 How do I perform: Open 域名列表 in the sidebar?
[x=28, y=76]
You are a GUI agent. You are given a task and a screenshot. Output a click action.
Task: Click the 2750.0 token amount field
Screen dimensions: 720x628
::::::
Would you return all of the data exactly as given?

RESULT BELOW:
 How do I perform: Open 域名列表 in the sidebar?
[x=28, y=76]
You are a GUI agent. You are given a task and a screenshot. Output a click action.
Task: Click the 2750.0 token amount field
Screen dimensions: 720x628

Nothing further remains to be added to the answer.